1. Don't water every day ,tobacco is a heavy feeder but when starting the seedling it is beatifical to water 5 or 6 out of the 7days. If you let the surface soil dry out a bit the seedling will be forced to grow deeper roots to search for water,thus you get a good root system going. Water from underneath the plant pot to encourage good root growth, spray the seedlings every now and avian with a small mist of water to keep the leaves strong. 

2. When your seedlings get a little bigger if possible set up a fan to blow a slight breez agaisnt the seedlings, move the position of the fan every day. This will strethen the stems of your seedlings so the wind does not beat the hell out of them when you transplant them,.

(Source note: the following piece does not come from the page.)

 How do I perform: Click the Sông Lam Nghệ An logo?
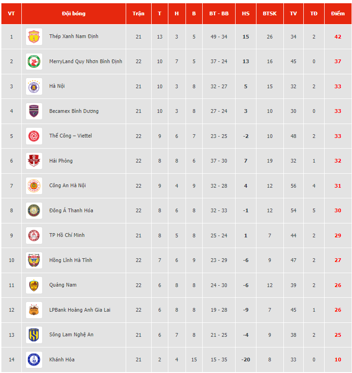pyautogui.click(x=34, y=335)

3. If your going to smoke the tobacco watch how you fertilize too much nitrogen will make your tobacco ub smokeable


----------



## ongreystreet (Nov 3, 2008)

I am making an attempt this year. I am still doing some work as to when I will start the process. I am in a condo with a small porch, so we'll see how it goes. Not so worried about the planting and growing process, as everything I've read says it's not the most difficult plant to grow, but I am very concerned about the curing process. I will simply air cure in some sort of small structure I build on my porch. The seeds I bought are for Virginia leaf, for pipe smoking.


----------



## GJProductions (Aug 2, 2009)

Well..... I had a little problem....

I came home from my dorm this semester and I brought my plant back along with me. Today I woke up and saw this.... mg: Apparently my cat has a taste for fresh Havana seed tobacco, hahahaha

I think the plant will survive but those leaves will probably be cut off and given to my cat to make way for new leaves to grow in.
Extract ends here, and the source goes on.